1375P - Living better or living longer? Perceptions of patients (pts) and health care professionals (HCP) in oncology

Date 28 September 2014
Event ESMO 2014
Session Poster Display session
Topics Psychosocial Aspects of Cancer
Presenter Diego Toloi
Citation Annals of Oncology (2014) 25 (suppl_4): iv481-iv485. 10.1093/annonc/mdu352
Authors D.A. Toloi1, G. Critchi2, A. Mangabeira2, P.M. Hoff1, F. Matsushita3, E.D. Saad2, R.P. Riechelmann1
  • 1Oncologia Clínica - 5º Andar, ICESP - Instituto do Câncer do Estado de São Paulo, 01246-000 - São Paulo/BR
  • 2Dendrix Research, Ltd., Dendrix Research, Ltd., 04534000 - São Paulo/BR
  • 3Fmusp - Faculdade De Medicina Da Universidade De São Paulo, FMUSP - Faculdade de Medicina da Universidade de São Paulo, 01246903 - São Paulo/BR



Cancer diagnosis can impact the view of pts and HCP on treatment goals. Therefore, it is crucial to understand their expectations in terms of how aggressive the oncologic approach should be in order to preserve survival time (ST) and/or quality of life (QOL).


We performed a cross-sectional survey of cancer pts and HCP to evaluate their perceptions about treatment priorities and to analyze variables that might influence their opinions. A structured questionnaire with fictitious case vignettes was developed to identify treatment choices. Comparisons between groups were made using Fisher's exact test or the Mann-Whitney test, as appropriate and logistic regression (LR) was used to explore priorities for ST.


From Jan/2013 to Mar/2014 N = 240 participants were enrolled with 144 pts and 86 HCP (35 nurses, 21 physicians, 30 others).
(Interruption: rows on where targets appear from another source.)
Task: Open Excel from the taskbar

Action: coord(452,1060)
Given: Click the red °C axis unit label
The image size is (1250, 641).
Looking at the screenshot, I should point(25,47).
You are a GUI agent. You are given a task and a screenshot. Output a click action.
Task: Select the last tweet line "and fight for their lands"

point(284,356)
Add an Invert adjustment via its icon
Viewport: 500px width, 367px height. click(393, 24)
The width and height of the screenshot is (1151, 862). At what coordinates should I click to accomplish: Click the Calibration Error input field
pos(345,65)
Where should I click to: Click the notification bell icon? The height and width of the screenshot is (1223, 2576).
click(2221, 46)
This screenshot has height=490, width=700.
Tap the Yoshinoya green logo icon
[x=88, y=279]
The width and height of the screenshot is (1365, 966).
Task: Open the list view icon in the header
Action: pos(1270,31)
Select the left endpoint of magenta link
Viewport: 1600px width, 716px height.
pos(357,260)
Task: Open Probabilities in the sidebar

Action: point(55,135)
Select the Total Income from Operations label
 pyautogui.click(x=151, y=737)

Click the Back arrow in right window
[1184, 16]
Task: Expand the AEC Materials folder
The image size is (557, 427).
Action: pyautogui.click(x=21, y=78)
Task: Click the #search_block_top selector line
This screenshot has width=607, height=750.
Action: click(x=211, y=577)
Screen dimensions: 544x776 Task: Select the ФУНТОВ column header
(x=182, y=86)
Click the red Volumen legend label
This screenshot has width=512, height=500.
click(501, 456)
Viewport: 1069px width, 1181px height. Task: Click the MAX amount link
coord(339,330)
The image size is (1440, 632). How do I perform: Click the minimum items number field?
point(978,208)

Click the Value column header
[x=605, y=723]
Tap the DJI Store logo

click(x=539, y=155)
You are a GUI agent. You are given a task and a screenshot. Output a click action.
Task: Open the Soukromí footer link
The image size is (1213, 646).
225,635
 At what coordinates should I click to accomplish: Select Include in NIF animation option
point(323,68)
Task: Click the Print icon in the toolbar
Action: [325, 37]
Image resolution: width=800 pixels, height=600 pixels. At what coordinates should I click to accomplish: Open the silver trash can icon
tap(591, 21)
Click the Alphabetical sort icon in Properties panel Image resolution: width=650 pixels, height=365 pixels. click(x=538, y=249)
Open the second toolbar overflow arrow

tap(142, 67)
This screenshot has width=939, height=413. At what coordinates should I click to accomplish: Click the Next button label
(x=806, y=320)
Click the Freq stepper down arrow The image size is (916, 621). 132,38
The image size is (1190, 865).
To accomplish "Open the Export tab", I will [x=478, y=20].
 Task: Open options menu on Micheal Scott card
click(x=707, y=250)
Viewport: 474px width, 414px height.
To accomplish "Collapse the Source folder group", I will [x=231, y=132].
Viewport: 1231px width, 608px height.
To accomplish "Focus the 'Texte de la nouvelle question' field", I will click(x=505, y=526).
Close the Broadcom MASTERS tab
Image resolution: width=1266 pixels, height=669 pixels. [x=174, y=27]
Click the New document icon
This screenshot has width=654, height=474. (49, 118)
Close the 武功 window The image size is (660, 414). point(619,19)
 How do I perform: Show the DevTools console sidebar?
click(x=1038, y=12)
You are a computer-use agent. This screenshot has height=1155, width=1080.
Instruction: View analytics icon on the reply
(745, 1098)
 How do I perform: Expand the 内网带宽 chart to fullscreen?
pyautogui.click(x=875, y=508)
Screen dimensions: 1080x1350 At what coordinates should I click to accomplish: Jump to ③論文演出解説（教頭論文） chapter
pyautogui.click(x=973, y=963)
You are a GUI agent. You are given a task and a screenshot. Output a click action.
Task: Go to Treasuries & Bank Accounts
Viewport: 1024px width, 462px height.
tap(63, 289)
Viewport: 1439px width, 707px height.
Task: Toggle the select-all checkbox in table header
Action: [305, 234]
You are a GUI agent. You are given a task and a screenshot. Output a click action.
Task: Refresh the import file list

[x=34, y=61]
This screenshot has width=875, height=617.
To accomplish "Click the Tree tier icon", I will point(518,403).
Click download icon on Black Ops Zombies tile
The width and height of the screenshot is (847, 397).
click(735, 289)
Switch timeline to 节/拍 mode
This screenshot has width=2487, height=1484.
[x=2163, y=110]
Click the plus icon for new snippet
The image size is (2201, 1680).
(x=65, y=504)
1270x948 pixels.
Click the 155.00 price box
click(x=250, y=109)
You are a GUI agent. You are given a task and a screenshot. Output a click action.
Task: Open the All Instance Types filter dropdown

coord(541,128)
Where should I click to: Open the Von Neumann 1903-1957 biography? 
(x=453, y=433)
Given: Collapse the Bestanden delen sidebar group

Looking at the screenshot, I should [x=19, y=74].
The group of pts had a higher median age (53 vs 29 y; P < 0.01) and a lower proportion of females (59.7% vs 74.4%; P = 0.03) than the group of HCP. Pts had gastrointestinal (40.3%), breast (20.8%), lung (6.9%), and other tumors (31.9%), and TNM stages were I/II/III/IV/unknown in 1.4/8.3/30.6/58.3/1.4%. Treatment priority were ST/QOL/Uncertain or unwilling to respond/Invalid response were 28.5/45.8/20.1/5.6% for pts vs 8.1/87.2/3.5/1.2% for HCP (P < 0.01). In multivariate LR, prioritizing ST was more frequent in pts than in the HCP, adjusting for age and gender (odds ratio 3.95; P < 0.01). Among pts, prioritizing ST did not differ significantly between TNM stages I to III vs IV. Among HCP, prioritizing ST did not differ significantly among nurses, physicians, and others. The statement that the physician alone should be responsible for treatment choices was more frequent among pts than HCP (18.8 vs 5.8%; P = 0.01).


In Brazil, our results suggest that ST is more important for cancer pts than for HCP, whereas QOL is more important in HCP than in cancer pts, who seem to place more emphasis on physicians alone as decision-makers than HCP. These results are important to understand the expectations of pts and HCP. Because Brazilian pts often rely on physicians for decisions, the impact on treatment choices of different priorities when pts and HCP are compared is unknown.


All authors have declared no conflicts of interest.